Wednesday, October 19, 2005

I am an avid recycler. Nothing makes me happier than making do, and finding new life for old things. A couple of years ago I found what must've been a 10 pound bag of scraps in a thrift store, most cut into approximately 3" squares. There were fabrics in there going back to the 60s, and I have had the best time trimming and sorting them into piles, and remembering the times when certain prints and colors were in style. I've used these fabrics in several quilts and I think they really add a distinctive feel to my work.

Some of these scraps ended up in a quilt I called "Town Square," which was a wedding gift to friends who really loved it.

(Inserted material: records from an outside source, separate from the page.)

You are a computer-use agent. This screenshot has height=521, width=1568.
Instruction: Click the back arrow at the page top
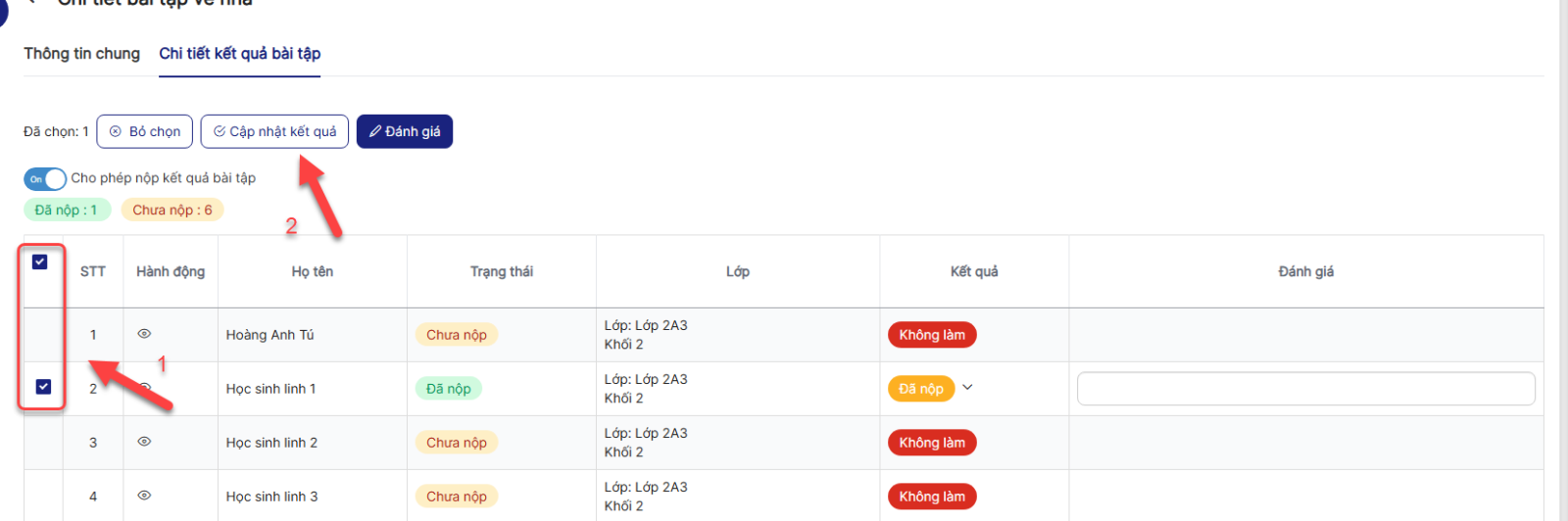[32, 3]
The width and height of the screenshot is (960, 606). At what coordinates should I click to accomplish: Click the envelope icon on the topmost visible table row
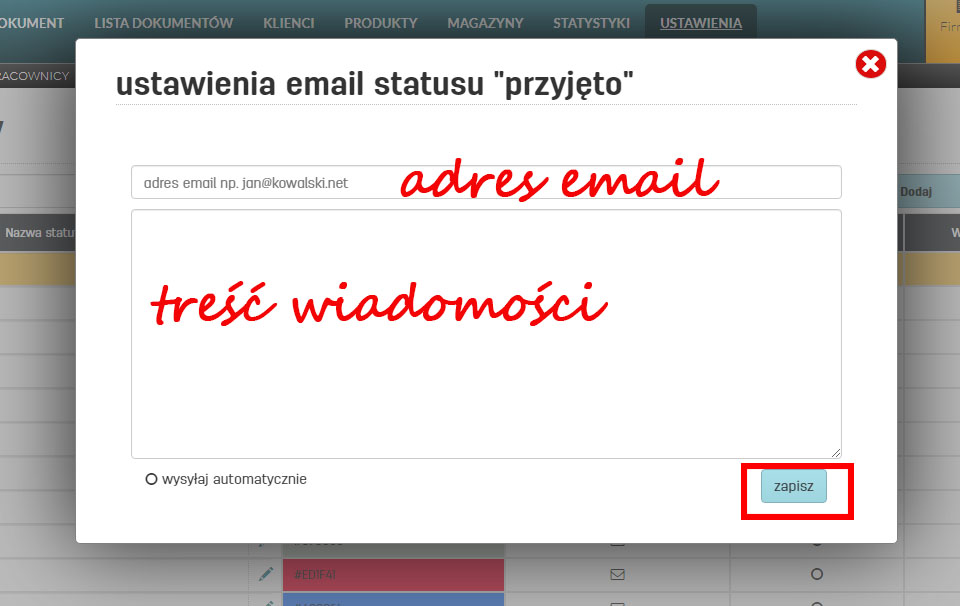click(x=617, y=543)
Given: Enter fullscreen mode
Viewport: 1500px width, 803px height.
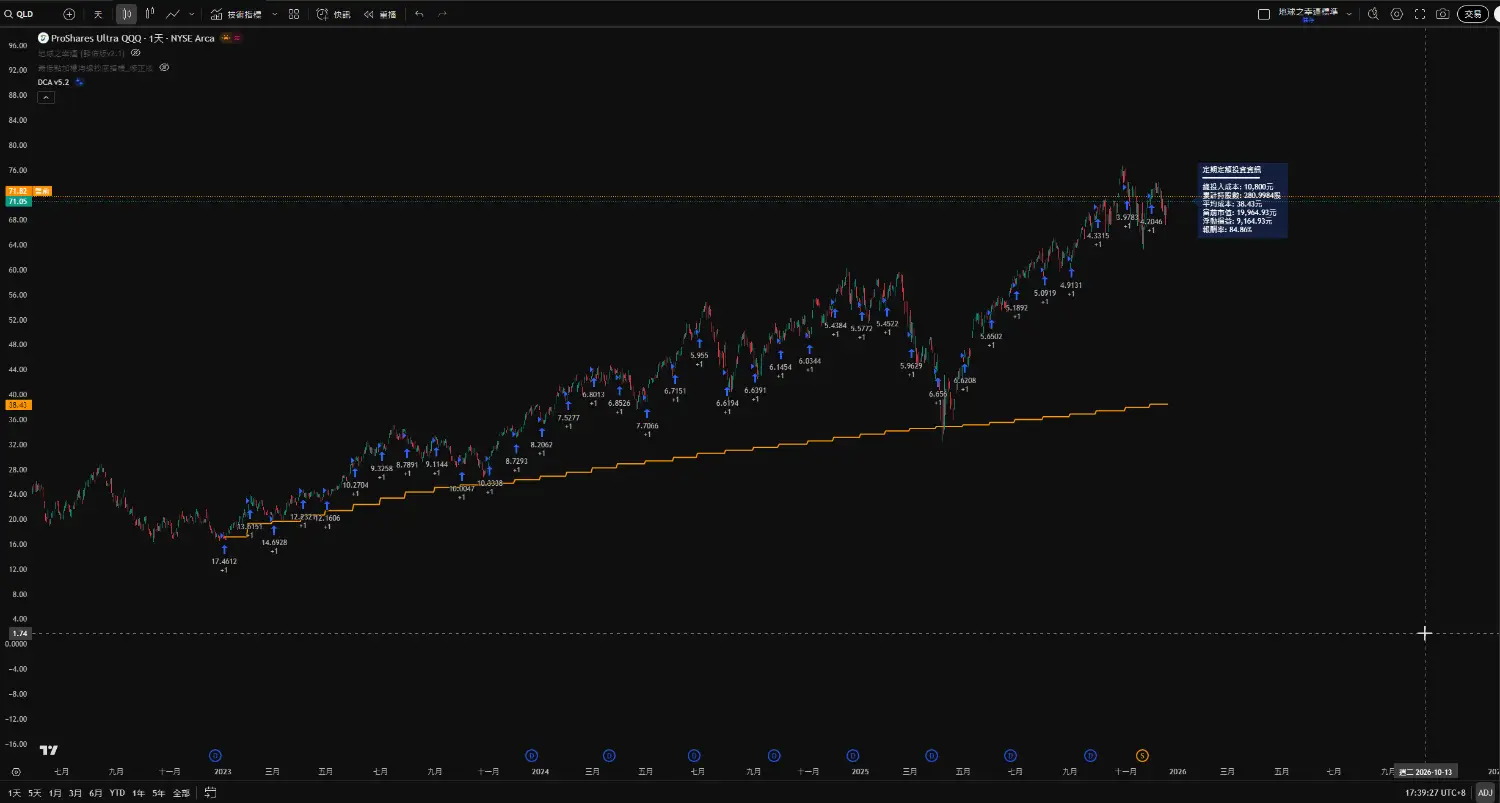Looking at the screenshot, I should click(1420, 14).
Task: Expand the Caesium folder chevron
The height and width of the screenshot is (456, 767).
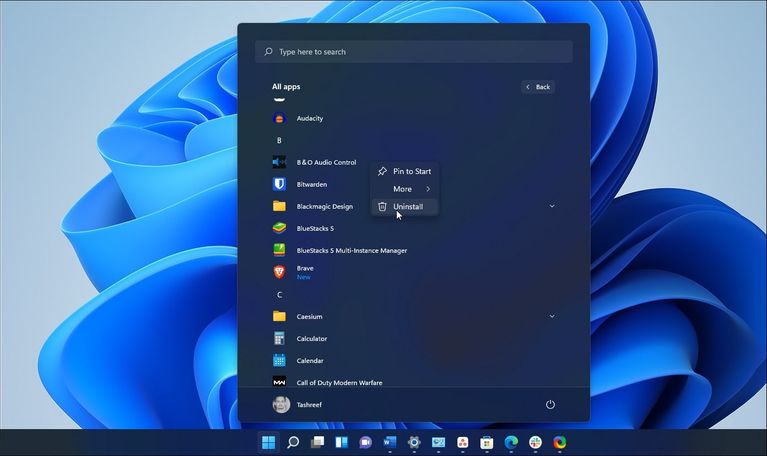Action: point(552,316)
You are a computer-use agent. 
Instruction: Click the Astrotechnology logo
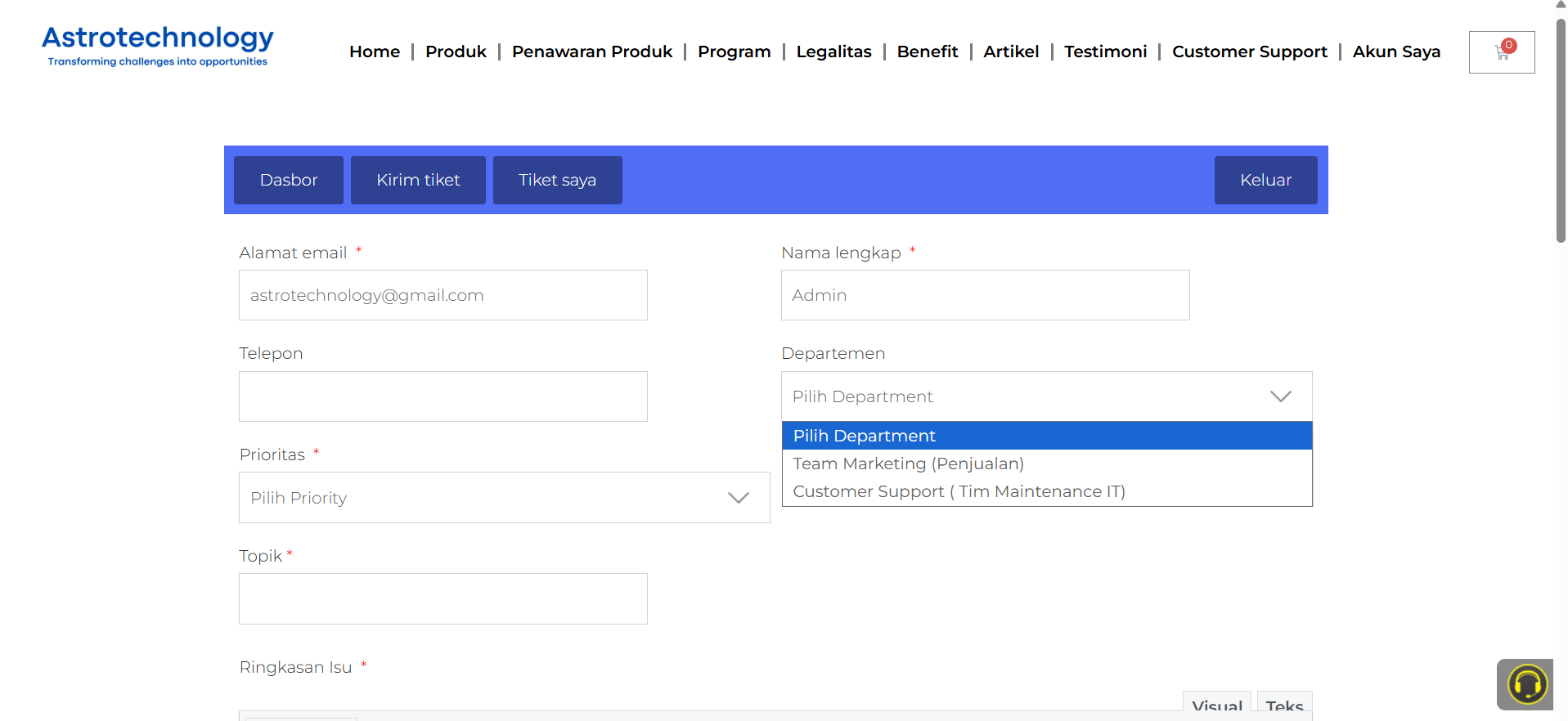click(158, 46)
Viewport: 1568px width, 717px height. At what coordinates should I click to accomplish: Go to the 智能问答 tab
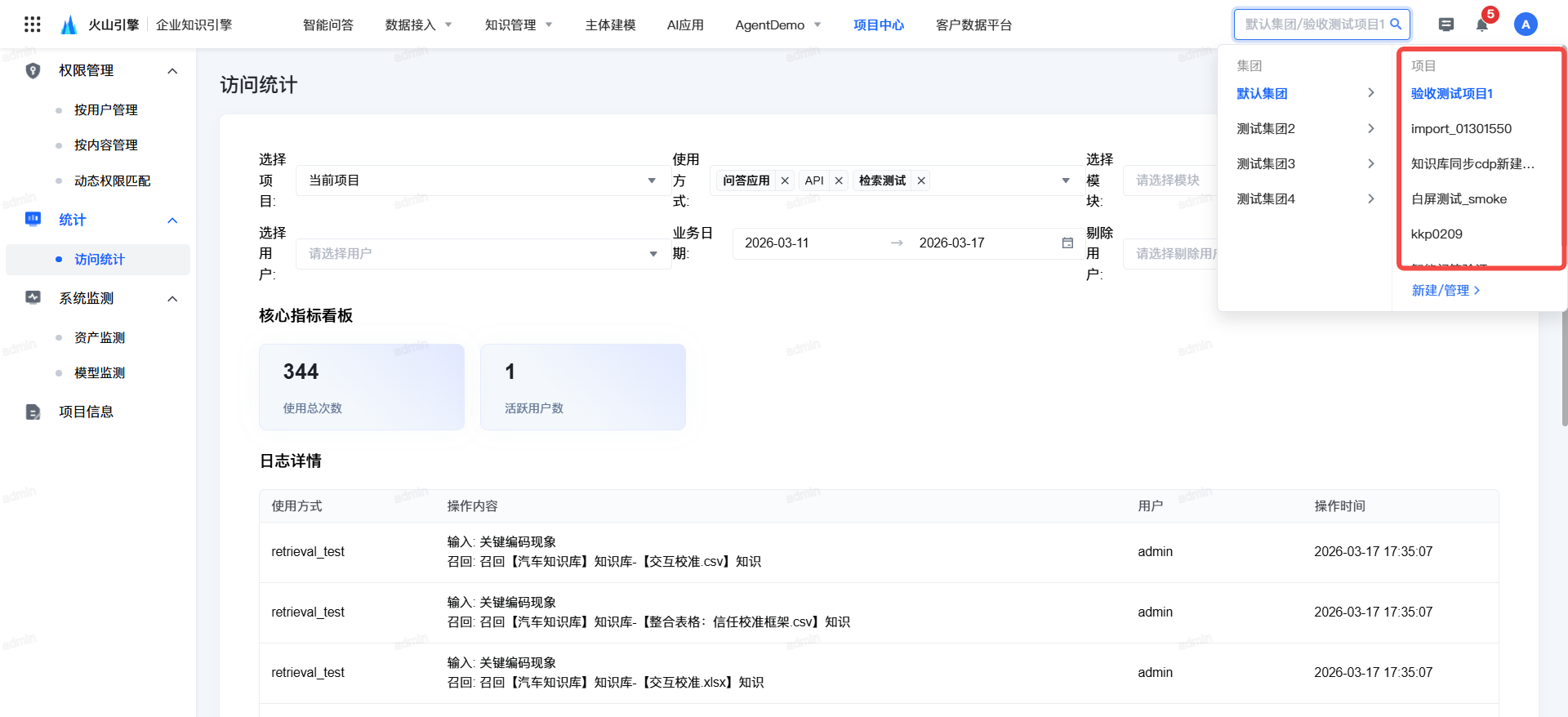point(327,25)
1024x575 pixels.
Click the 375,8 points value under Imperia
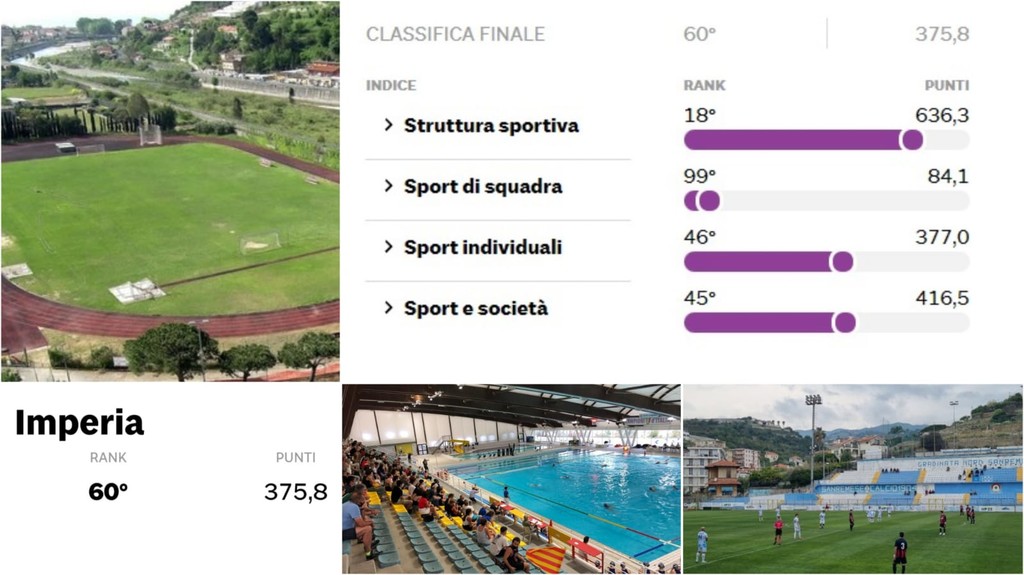tap(296, 492)
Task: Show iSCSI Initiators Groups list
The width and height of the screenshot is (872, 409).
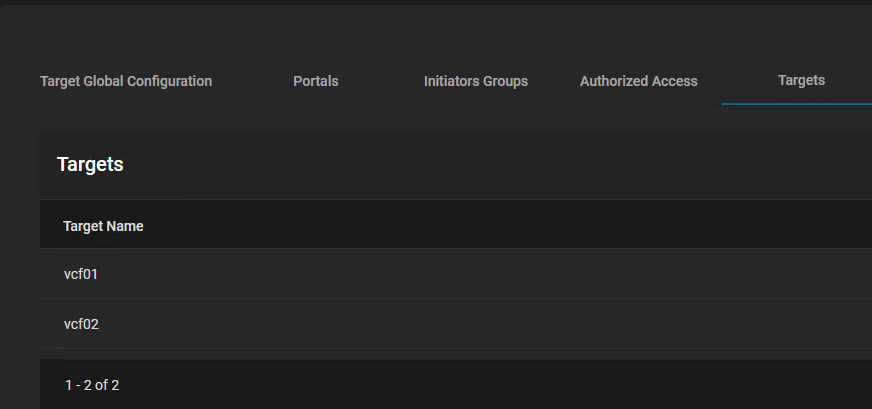Action: tap(475, 81)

There was a lot of blue in the mix, and I also made this still-unquilted wallhanging, "Aquarium." It was fun to play with the values.

I still have a significant stash of squares in a brown, orange and pink range, and I'm looking forward to playing with those soon. All the reds ended up in a particularly scrappy quilt I made for myself.

I just had it quilted--it's the first quilt I've had professionally quilted, but given it's size (about 100x110) I just couldn't muster the enthusiasm to do it myself. I love the look of this quilt. As soon as I bind it, it's going on my bed. Of course, I may have to redecorate around it.

Friday, October 14, 2005

I was out of town when we got rain a couple of weeks ago, but now I'm here at home for the second rain of the season. I live on the far north coast of California, in the redwood forest, in the lungs of the world, so we get a lot of rain, usually from Halloween through March or April. The first year I lived here, I swear it rained non-stop through the month of February. Now that it's rainy and windy, I thought I'd take out some summery photos of this year's farmer's market.

There's something cheerful about sunflowers. They are so hardy and robust. And here's my Michael smelling the thyme.

I love this display of cherry tomatoes. They are indeed like paintboxes, a feast for the eyes, but they also taste as good as they look.

It's rainy and dark, but we did have a lovely summer.

Tuesday, October 11, 2005


Here's a quilt top I just took down form my design wall. It's for my 15 year old son Alex. When he was younger I made him a jar quilt, which he used for awhile, and then he "graduated" to putting it on his bed with the backing side up. Okay, I can take a hint. He's now a too cool and sophisticated for a jar quilt, so when I saw this black and white Alexander Henry fabric called "Adventures of Nina" (I think) it looked cool enough to me. In the detailed photo you can see some fun cityscape fabric that is part of a Spiderman collection. (I think I'll keep that information to myself.)

So I made this quilt loosely inspired by a commercial pattern. I called Alex into the room to look at the finished top and I think I got a shrug of approval, but I'm not sure.

Welcome to my blog! This is my space to discuss works in progress, and to share my experiences as an artist and writer in the world. I'm starting with a recent favorite photo of Violet, my honey Michael's kitten. She and Fat Bob, a littermate, joined his household this summer. Violet is a brave and aggressive little kitty. If I hadn't seen her do this deer kissing thing in person, I never would've believed that this photo was real. But I've seen her go up to deer, sneaking up to them like a tiger until they sniff each other suspiciously. If the deer get uncomfortable, they stamp their feet, just to remind her that even though she's related to big cat species, they indeed are much bigger than she is. Luckily, these deer are pretty used to human traffic, so a little cat is merely a curiosity to them. I love Violet's fearlessness. She's no shrinking Violet.